Lexington, KY - Sometimes advocates for change are among the last to realize it's actually happening.
Take last year's IncrEDIBLE Food Show (IFS) at the Lexington Convention Center, for example.
As a local foods advocate, I should have been all over it. But I didn't write a word.
After years of tapping into the local foods underground at grungy potlucks, farmers'
markets and sparsely attended county extension office seminars, it was hard to accept - even with evidence before me - the movement had become mainstream enough to hit Main Street (OK, Vine Street, if you want to be technical about it.)
It seemed too much; the splashy ads, the multi-chambered venue in the cavernous convention center, the cooking demonstrations by big-name chef Bobby Flay, and the inevitable hordes of beer cheese vendors.
These elements made me think of the two-day event as more of a trade show and Bobby Flay cookbook tour than a true celebration of central Kentucky's food possibilities and a salute to area farmers and food purveyors. In retrospect, I think I focused on those things at the expense of the show's other welcome and spot-on offerings.
That's why I'm happy to report the IncrEDIBLE Food Show's coming back around for an encore next month - with promises that the second rendition's going to be bigger and offer a stronger emphasis on what central Kentucky is doing, and can do, to feed itself.
Everything's show biz, of course; thus you may have already heard about the second IFS because the Food Network's glam Giada De Laurentiis is pulling celebrity chef detail this year - and looking a lot better than Bobby Flay while she does it.
Tickets to get close, watch her cook (or chew gum, for that matter) and get an autographed copy of - surprise - her new cookbook, are going for $85.
If she's what it takes to get you downtown for a show about food, then by all means, snap up a ticket before they're gone. But go early or stay later so you can get a taste of everything else happening over the two-day event.
Convention center event manager Theresa Lloyd is the spark behind the IFS, and once you know something about her background, it makes sense she'd use her position to give local foods a shot at the big time. She's a Lexington native, fairly recently returned from years of living in Vermont, where she farmed sheep, made sheep's milk fudge, made Christmas wreaths and did just about everything else she could think of to keep the small-farm enterprise she loved afloat.
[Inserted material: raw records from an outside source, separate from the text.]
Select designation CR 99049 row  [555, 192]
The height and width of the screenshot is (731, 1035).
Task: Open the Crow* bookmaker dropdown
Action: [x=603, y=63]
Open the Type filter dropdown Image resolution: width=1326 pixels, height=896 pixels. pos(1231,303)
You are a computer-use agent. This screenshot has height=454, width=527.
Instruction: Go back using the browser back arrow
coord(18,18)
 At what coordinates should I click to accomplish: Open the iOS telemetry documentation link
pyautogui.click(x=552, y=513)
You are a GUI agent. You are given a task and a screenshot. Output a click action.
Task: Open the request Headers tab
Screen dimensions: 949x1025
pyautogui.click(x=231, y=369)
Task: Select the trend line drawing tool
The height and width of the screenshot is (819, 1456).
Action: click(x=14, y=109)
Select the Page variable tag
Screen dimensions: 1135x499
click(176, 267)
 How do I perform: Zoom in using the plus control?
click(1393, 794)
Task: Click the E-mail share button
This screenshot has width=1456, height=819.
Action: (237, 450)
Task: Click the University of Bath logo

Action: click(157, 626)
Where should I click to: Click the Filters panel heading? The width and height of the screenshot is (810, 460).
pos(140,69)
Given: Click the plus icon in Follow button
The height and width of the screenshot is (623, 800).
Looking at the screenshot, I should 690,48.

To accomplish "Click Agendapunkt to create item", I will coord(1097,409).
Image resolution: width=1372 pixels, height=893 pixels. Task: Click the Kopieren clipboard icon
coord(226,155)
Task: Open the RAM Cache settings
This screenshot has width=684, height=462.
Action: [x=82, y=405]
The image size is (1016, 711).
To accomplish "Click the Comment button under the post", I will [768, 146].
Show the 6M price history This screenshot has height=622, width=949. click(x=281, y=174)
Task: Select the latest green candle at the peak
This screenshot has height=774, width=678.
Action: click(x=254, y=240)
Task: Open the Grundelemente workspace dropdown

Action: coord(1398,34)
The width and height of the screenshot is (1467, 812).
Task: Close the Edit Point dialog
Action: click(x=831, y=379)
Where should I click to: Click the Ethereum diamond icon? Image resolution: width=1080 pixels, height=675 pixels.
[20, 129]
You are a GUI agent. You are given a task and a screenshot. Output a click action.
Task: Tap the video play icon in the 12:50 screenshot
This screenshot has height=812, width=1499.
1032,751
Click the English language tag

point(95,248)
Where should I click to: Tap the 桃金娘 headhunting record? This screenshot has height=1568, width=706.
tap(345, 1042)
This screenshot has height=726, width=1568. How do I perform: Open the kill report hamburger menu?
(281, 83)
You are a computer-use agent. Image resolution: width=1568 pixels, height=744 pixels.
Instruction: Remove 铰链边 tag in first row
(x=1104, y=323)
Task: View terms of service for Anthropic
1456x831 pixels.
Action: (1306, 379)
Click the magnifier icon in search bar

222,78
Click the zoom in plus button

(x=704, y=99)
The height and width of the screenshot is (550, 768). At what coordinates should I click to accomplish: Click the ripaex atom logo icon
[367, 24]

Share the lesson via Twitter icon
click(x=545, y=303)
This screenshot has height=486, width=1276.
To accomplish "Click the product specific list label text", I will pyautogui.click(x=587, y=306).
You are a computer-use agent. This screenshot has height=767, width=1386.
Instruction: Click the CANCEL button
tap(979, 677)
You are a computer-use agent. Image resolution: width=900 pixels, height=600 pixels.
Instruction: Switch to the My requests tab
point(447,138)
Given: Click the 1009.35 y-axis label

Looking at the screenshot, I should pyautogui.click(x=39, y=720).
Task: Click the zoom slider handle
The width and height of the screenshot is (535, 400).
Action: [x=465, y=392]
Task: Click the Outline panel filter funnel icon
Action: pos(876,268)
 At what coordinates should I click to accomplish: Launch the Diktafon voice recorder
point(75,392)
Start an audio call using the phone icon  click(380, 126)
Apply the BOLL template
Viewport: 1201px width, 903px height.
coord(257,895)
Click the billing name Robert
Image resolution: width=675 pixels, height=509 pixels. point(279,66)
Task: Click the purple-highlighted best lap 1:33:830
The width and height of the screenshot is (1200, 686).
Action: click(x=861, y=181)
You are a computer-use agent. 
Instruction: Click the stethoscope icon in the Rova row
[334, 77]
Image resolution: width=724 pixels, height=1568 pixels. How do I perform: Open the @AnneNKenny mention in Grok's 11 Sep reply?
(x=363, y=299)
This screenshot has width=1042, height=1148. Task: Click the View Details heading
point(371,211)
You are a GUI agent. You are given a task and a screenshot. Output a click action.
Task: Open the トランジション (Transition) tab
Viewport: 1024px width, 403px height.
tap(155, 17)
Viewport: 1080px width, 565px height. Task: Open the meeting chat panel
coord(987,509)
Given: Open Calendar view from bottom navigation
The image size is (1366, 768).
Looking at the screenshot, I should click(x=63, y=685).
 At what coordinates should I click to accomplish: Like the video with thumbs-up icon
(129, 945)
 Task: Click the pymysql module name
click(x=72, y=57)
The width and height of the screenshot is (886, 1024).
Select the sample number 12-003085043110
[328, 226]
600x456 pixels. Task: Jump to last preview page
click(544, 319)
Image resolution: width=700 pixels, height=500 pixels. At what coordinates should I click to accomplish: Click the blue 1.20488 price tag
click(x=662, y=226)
In an interview earlier this month, she said she was happy when she got back here to catch a few signals of growing interest in local foods. Local government's long-delayed embrace of the Lexington farmers' market with the new permanent downtown pavilion was one of them.
"I see Lexington starting to get it," she said. And she expects events like the recent nationwide recall of salmonella-laced eggs from a few huge poultry farms are only going to spur greater interest.
"People need to wake up and think about where their food comes from," she said.
The food show is designed to drive that process. Lloyd said about 100 vendors are signed up for the event on Oct. 23 - 24. And only four of them make beer cheese. And she points to a new offering she's calling the Sunday Supper demonstration as proof of this year's stronger focus on regional food and cooking.
Like the best traditional Kentucky Sunday supper, Lloyd said, it's going to be drawn-out, delectable and entirely dependent on fresh, seasonal ingredients, as well as the abilities and inventiveness of the cooks involved.
They include: Edward Lee, chef-owner of Old Louisville's 610 Magnolia, recognized last year by Gourmet magazine as one of the best young chefs in the Midwest; Ouita Michel, chef-owner at Midway's celebrated Holly Hill Inn; Brad Mitchell and Allyson Buchta, the cooking team for Governor Beshear and his wife at the mansion in Frankfort; and Brigitte Nguyen, a Lexington-based pastry chef who has made several appearances on the Food Network.
Over the course of four hours on Oct. 24, these cooks are going to lead
anyone who cares to sit down and listen through the preparation of a multi-course meal, from appetizer to dessert. Lloyd said the participants had not met to discuss particulars yet, so she wasn't sure about the ingredients and didn't know which chefs would be responsible for directing each course. But she promised all the major ingredients will be in season and easily available in this region, and the methods demonstrated will be simple enough to re-create at home.
Buchta, the pastry chef at the governor's mansion, said, even before the expected planning sessions with the others, she and Chef Mitchell know their assignment: "Whatever ingredients we end up using, we want to come up with dishes people will feel they can make at home. Maybe it'll take a little extra time, like you might have on a Sunday, but it won't be complicated."
The fresh ingredients, she and Mitchell stressed, and not the techniques, are meant to be the real stars of the show.
De Laurentiis aside, that appears to be the philosophy behind the whole two-day event, and it couldn't be more timely or welcome. I'm sorry I was too slow to recognize it last year, but you can bet I'll be there this Oct. 23 - 24. If you care about where your food comes from, and where it might in the future, you should be, too.